HOW TO COMPLETE THIS TASK:
First find the line with "[tab] (15, 4)" in the entries below, then set down exactly every line through the line with "December 2025 (721, 1024)", that line included.

Saved data entries

---

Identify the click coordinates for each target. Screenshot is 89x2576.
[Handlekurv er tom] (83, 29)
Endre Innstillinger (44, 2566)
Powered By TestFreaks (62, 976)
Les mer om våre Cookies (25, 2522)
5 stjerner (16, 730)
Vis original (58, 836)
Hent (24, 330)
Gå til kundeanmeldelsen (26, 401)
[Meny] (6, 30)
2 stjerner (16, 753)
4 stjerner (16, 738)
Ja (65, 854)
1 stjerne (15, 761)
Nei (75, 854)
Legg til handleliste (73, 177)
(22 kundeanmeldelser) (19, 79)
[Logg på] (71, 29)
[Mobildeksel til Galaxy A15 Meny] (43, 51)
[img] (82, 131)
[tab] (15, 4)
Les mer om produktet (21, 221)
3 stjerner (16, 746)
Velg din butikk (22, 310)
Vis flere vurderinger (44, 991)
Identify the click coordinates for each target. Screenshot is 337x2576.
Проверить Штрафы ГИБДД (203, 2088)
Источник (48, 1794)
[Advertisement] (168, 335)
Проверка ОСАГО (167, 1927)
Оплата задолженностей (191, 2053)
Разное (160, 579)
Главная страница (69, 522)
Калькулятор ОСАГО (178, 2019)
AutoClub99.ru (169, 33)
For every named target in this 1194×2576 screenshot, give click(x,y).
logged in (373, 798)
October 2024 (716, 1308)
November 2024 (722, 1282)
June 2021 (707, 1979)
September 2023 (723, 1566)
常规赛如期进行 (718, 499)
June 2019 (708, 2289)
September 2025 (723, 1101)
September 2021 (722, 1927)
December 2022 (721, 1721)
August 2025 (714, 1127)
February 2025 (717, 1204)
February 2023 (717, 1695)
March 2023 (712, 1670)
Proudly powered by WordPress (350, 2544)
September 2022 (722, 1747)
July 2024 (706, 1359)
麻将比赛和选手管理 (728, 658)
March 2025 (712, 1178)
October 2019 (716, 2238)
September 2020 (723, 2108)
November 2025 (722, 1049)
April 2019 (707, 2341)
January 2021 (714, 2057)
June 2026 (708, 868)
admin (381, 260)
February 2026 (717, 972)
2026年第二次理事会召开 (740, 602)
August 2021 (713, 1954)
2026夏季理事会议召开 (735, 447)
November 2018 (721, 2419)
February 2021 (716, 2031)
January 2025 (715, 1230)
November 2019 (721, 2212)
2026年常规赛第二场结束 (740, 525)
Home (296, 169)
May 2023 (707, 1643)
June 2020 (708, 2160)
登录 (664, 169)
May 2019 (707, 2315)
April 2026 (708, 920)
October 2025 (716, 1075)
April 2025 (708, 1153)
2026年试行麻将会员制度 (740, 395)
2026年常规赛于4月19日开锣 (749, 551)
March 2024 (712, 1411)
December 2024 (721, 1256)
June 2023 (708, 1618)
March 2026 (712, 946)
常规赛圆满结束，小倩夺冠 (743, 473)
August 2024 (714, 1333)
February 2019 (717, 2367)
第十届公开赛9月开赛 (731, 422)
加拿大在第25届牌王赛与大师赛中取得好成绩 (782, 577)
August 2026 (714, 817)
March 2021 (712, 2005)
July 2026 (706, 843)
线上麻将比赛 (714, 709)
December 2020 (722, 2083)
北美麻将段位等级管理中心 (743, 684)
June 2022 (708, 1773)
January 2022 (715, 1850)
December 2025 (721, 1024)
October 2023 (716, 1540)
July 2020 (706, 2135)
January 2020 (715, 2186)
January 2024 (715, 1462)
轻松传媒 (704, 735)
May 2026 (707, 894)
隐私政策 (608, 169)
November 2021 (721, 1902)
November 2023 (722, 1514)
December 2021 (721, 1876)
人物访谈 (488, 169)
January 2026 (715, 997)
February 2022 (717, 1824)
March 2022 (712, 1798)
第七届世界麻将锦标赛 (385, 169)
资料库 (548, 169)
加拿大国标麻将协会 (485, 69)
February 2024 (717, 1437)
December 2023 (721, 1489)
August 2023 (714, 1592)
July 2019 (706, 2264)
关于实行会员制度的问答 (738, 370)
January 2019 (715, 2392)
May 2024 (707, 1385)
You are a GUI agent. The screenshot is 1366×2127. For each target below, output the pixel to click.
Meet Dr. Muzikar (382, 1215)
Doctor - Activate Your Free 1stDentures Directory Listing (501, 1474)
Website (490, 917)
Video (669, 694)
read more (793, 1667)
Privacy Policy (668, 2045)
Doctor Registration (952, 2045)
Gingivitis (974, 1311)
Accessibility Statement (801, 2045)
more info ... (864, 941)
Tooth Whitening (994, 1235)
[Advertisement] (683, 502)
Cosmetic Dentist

---

RESPONSE TO THE EXERCISE:
[tab] (15, 4)
Les mer om produktet (21, 221)
3 stjerner (16, 746)
Velg din butikk (22, 310)
Vis flere vurderinger (44, 991)
Identify the click coordinates for each target. Screenshot is 337x2576.
Проверить Штрафы ГИБДД (203, 2088)
Источник (48, 1794)
[Advertisement] (168, 335)
Проверка ОСАГО (167, 1927)
Оплата задолженностей (191, 2053)
Разное (160, 579)
Главная страница (69, 522)
Калькулятор ОСАГО (178, 2019)
AutoClub99.ru (169, 33)
For every named target in this 1194×2576 screenshot, give click(x,y).
logged in (373, 798)
October 2024 (716, 1308)
November 2024 (722, 1282)
June 2021 (707, 1979)
September 2023 (723, 1566)
常规赛如期进行 (718, 499)
June 2019 (708, 2289)
September 2025 (723, 1101)
September 2021 (722, 1927)
December 2022 (721, 1721)
August 2025 (714, 1127)
February 2025 (717, 1204)
February 2023 (717, 1695)
March 2023 (712, 1670)
Proudly powered by WordPress (350, 2544)
September 2022 (722, 1747)
July 2024 (706, 1359)
麻将比赛和选手管理 (728, 658)
March 2025 (712, 1178)
October 2019 (716, 2238)
September 2020 (723, 2108)
November 2025 (722, 1049)
April 2019 (707, 2341)
January 2021 (714, 2057)
June 2026 (708, 868)
admin (381, 260)
February 2026 (717, 972)
2026年第二次理事会召开 (740, 602)
August 2021 (713, 1954)
2026夏季理事会议召开 (735, 447)
November 2018 (721, 2419)
February 2021 (716, 2031)
January 2025 (715, 1230)
November 2019 (721, 2212)
2026年常规赛第二场结束 (740, 525)
Home (296, 169)
May 2023 (707, 1643)
June 2020 (708, 2160)
登录 (664, 169)
May 2019 (707, 2315)
April 2026 (708, 920)
October 2025 (716, 1075)
April 2025 (708, 1153)
2026年试行麻将会员制度 (740, 395)
2026年常规赛于4月19日开锣 (749, 551)
March 2024 (712, 1411)
December 2024 (721, 1256)
June 2023 (708, 1618)
March 2026 (712, 946)
常规赛圆满结束，小倩夺冠 (743, 473)
August 2024 (714, 1333)
February 2019 (717, 2367)
第十届公开赛9月开赛 (731, 422)
加拿大在第25届牌王赛与大师赛中取得好成绩 (782, 577)
August 2026 (714, 817)
March 2021 (712, 2005)
July 2026 (706, 843)
线上麻将比赛 (714, 709)
December 2020 (722, 2083)
北美麻将段位等级管理中心 (743, 684)
June 2022 (708, 1773)
January 2022 (715, 1850)
December 2025 (721, 1024)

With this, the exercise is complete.